Activity |
Copy the material below verbatim from the line with "You are a computer-use agent." to the line with "Given: Click the +73% change badge", both lines included, omitting pictures and every line outside that range.

Extracted records |

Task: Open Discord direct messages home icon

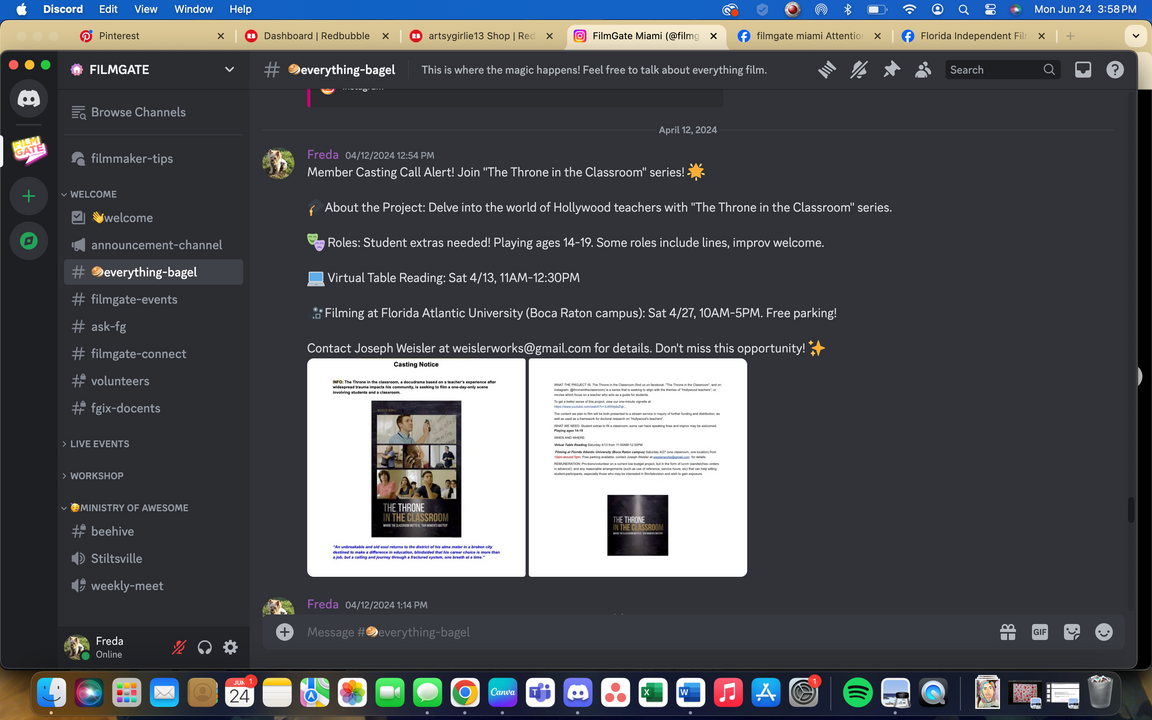Action: click(x=28, y=99)
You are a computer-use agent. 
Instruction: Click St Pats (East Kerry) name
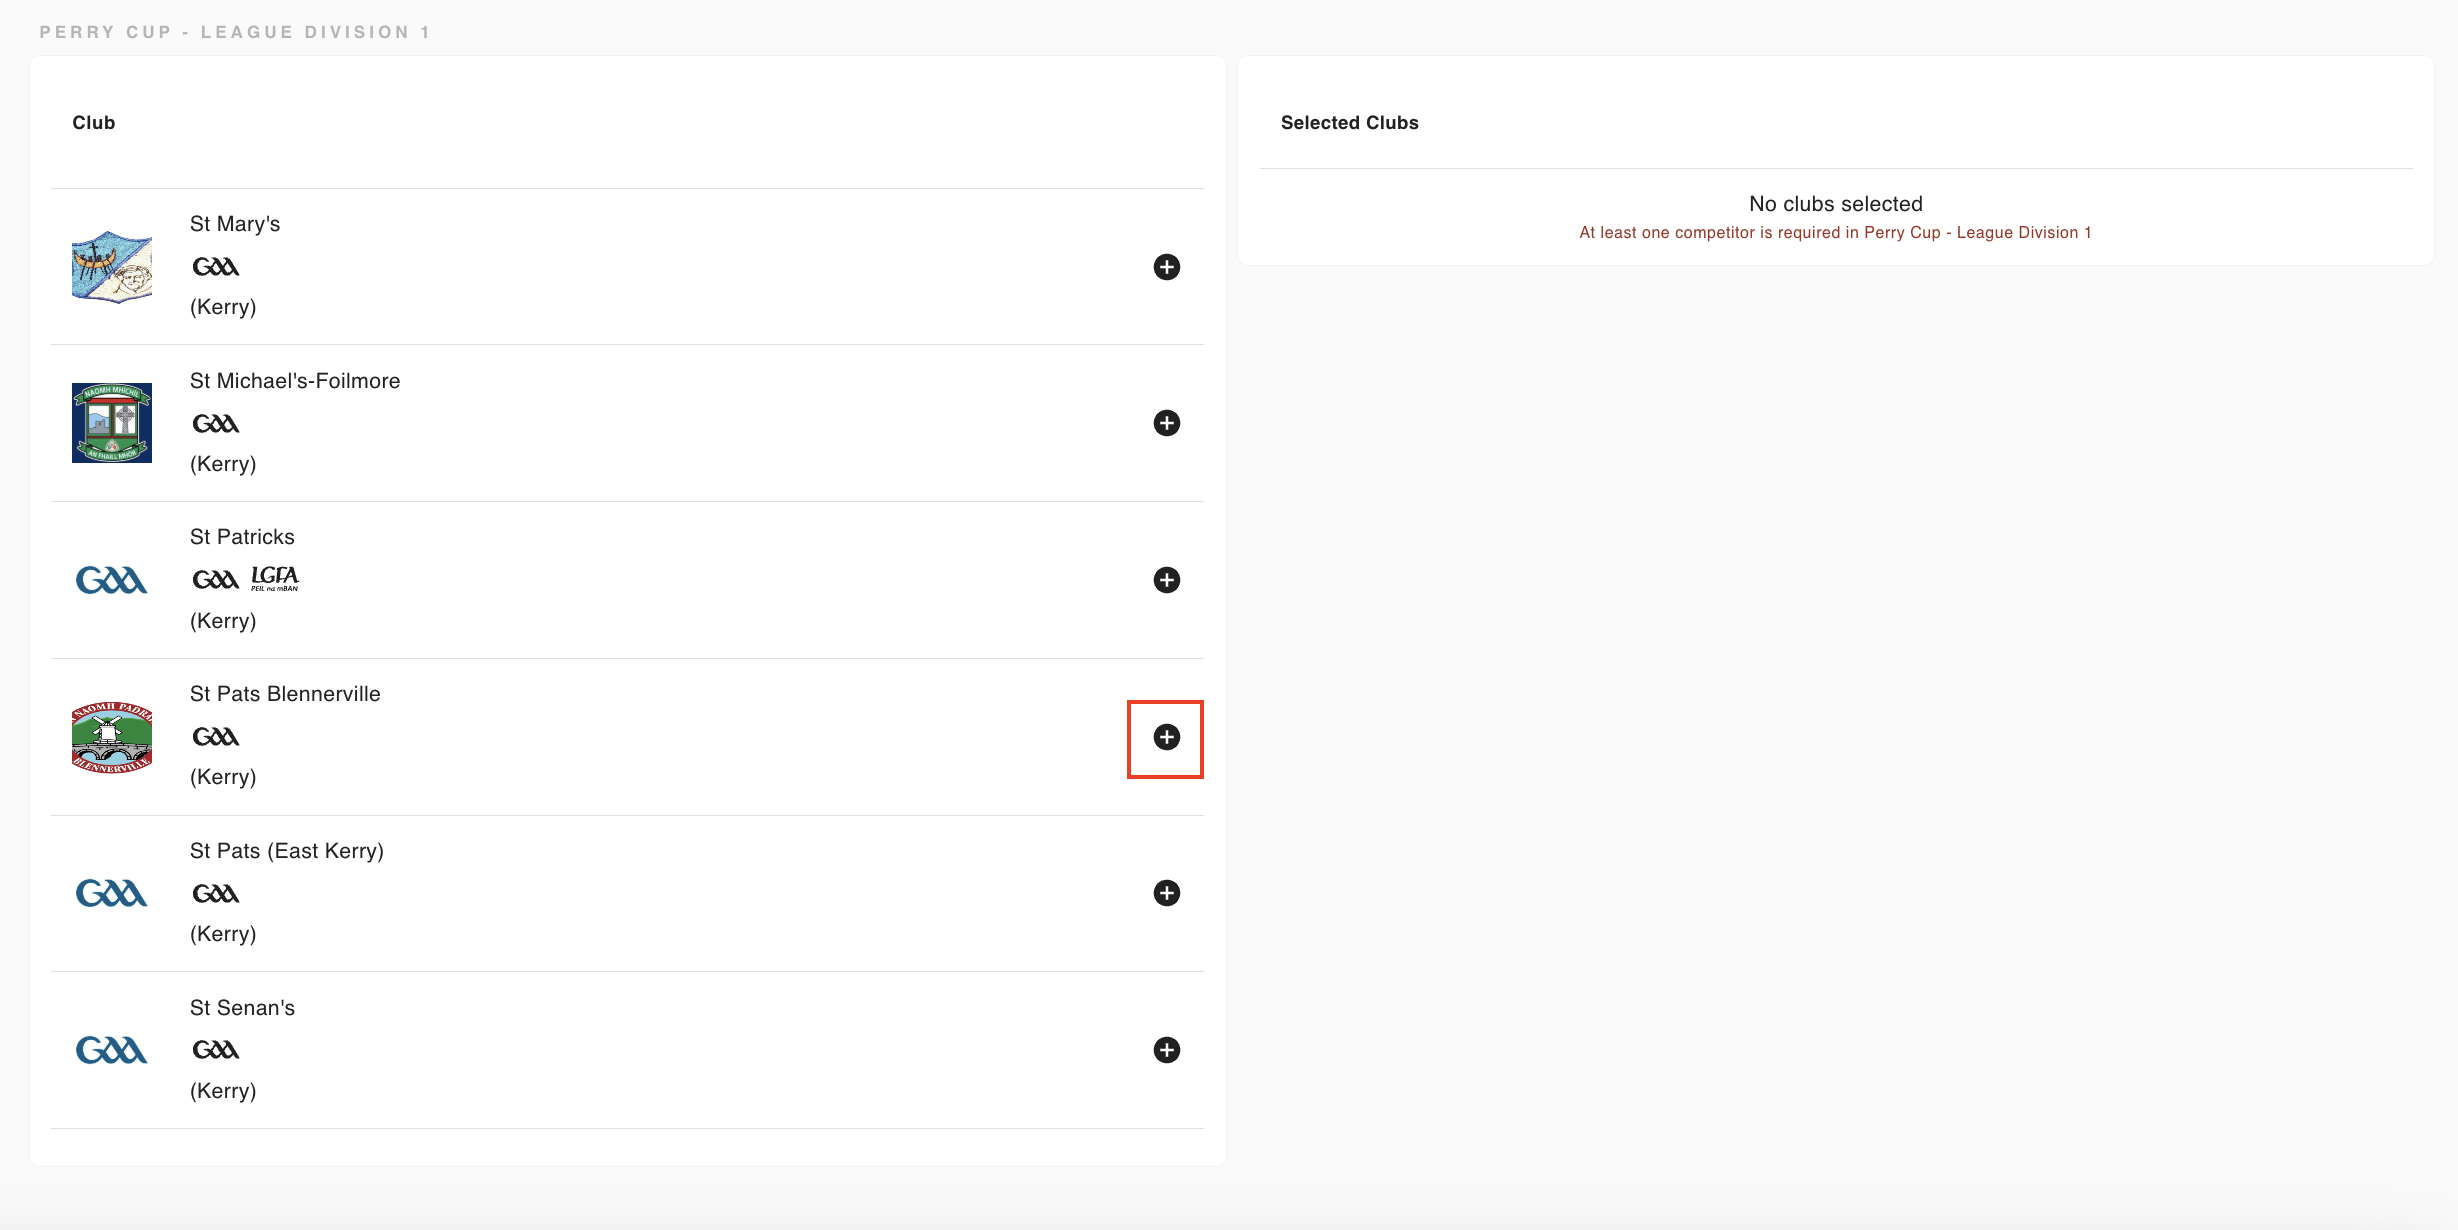(287, 851)
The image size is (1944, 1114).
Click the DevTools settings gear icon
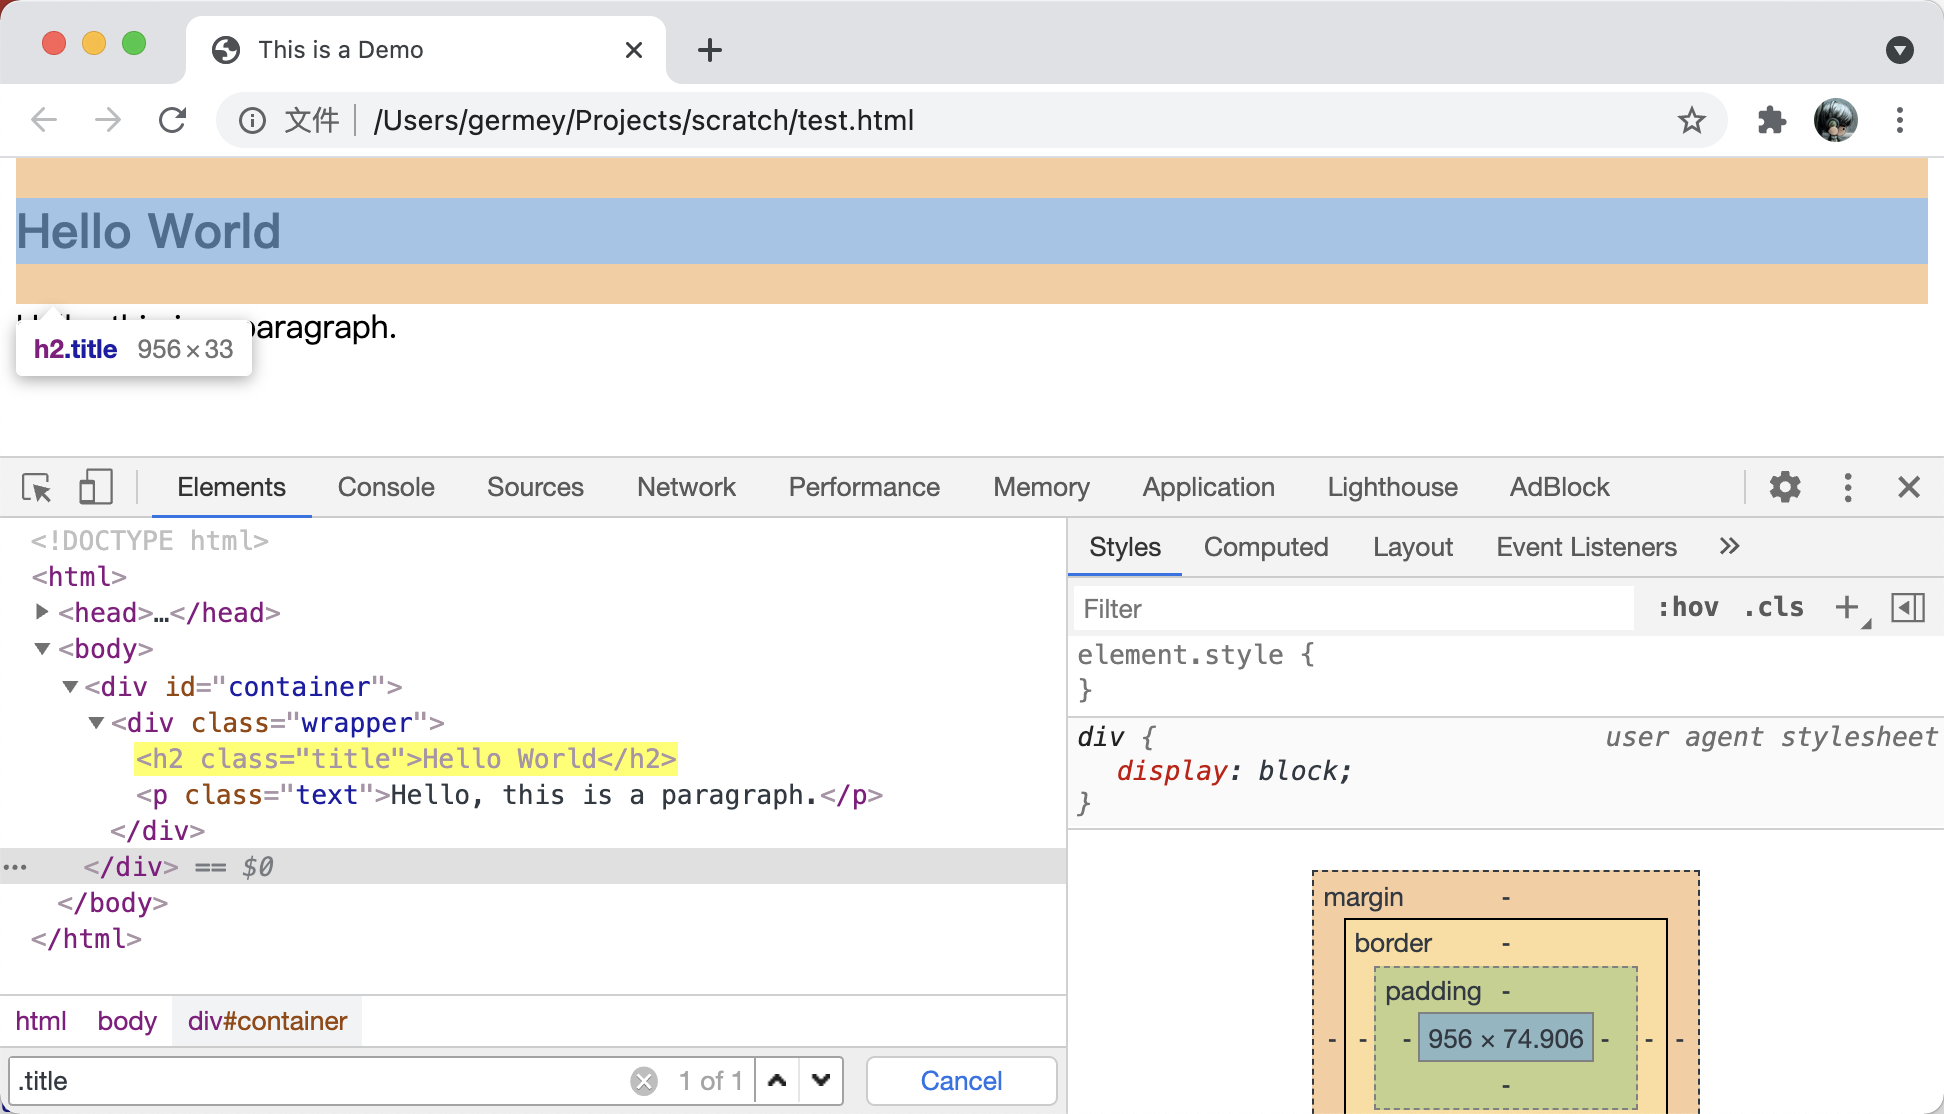[x=1785, y=486]
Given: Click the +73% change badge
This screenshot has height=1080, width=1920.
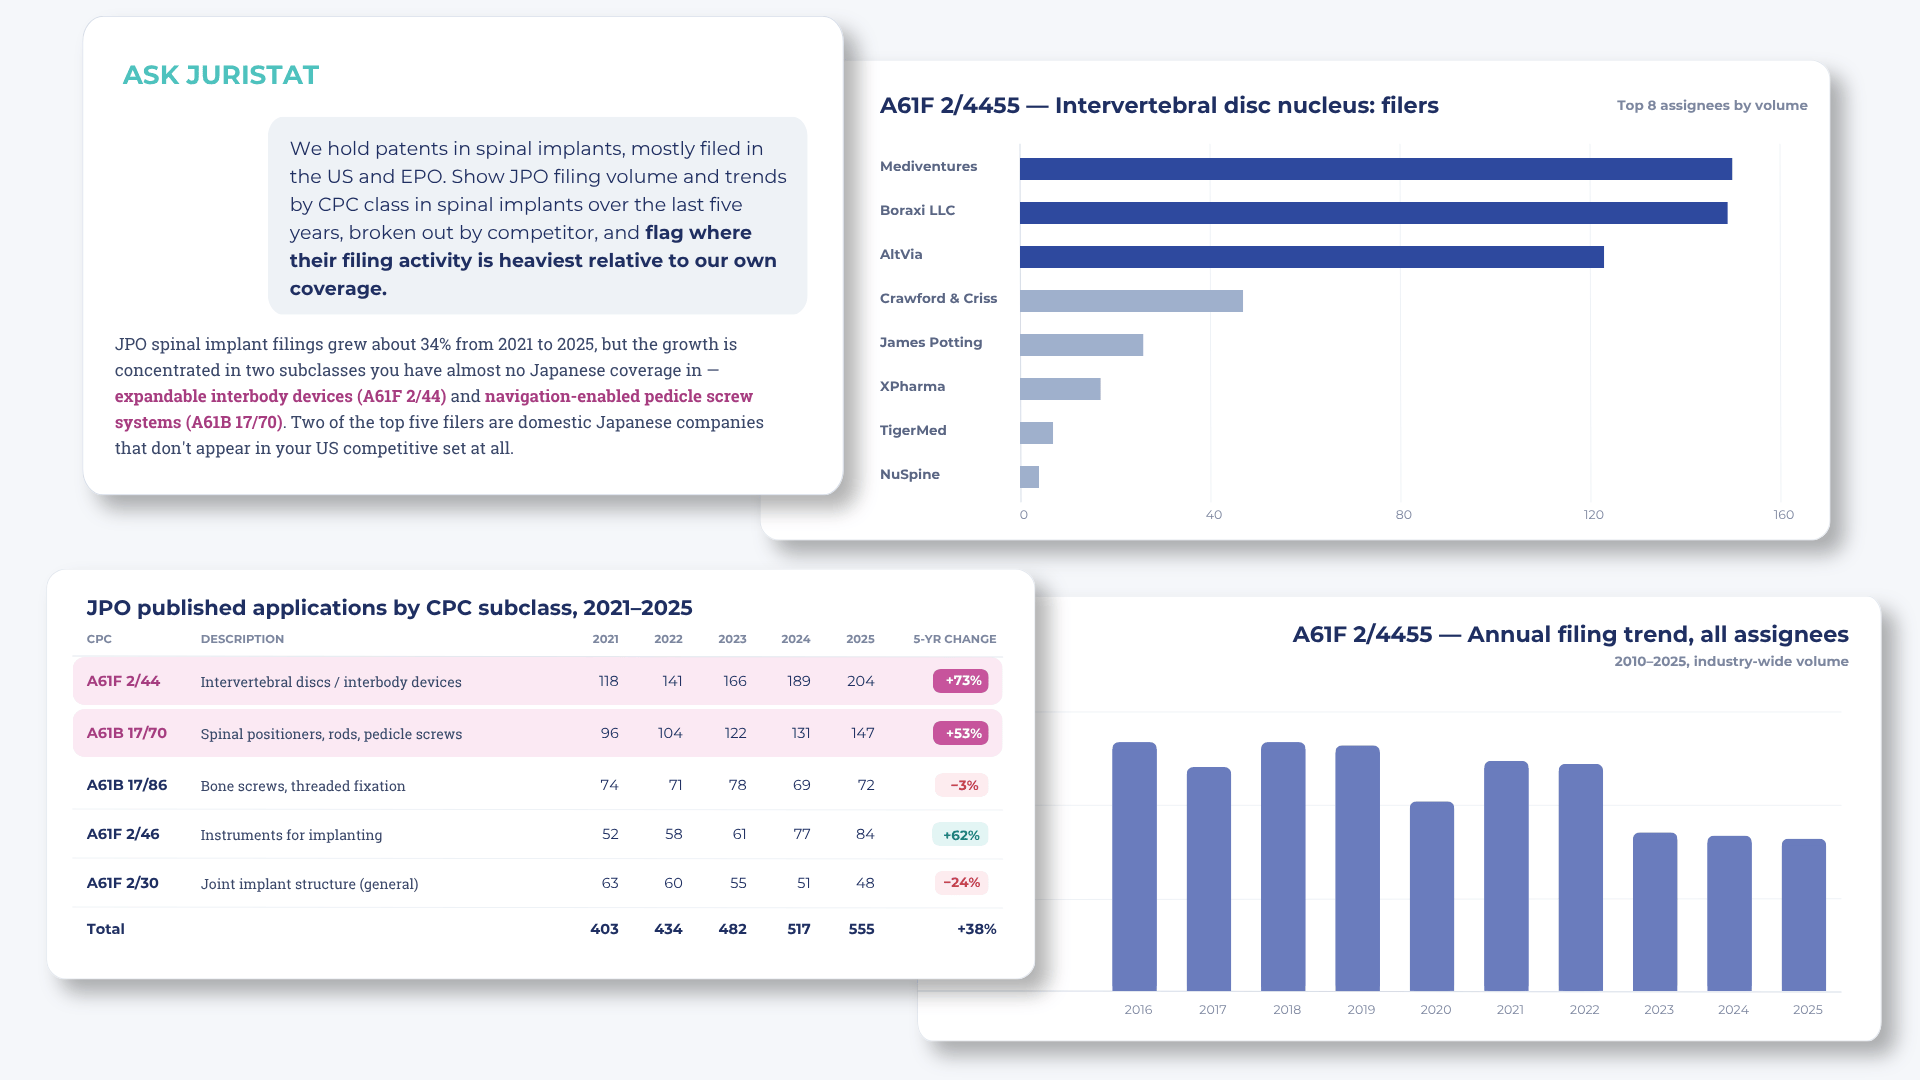Looking at the screenshot, I should [960, 681].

Response area |
You are a computer-use agent. 
Instruction: Click St Pats (East Kerry) name
(287, 851)
The image size is (1944, 1114).
Click the DevTools settings gear icon
[x=1785, y=486]
Given: Click the +73% change badge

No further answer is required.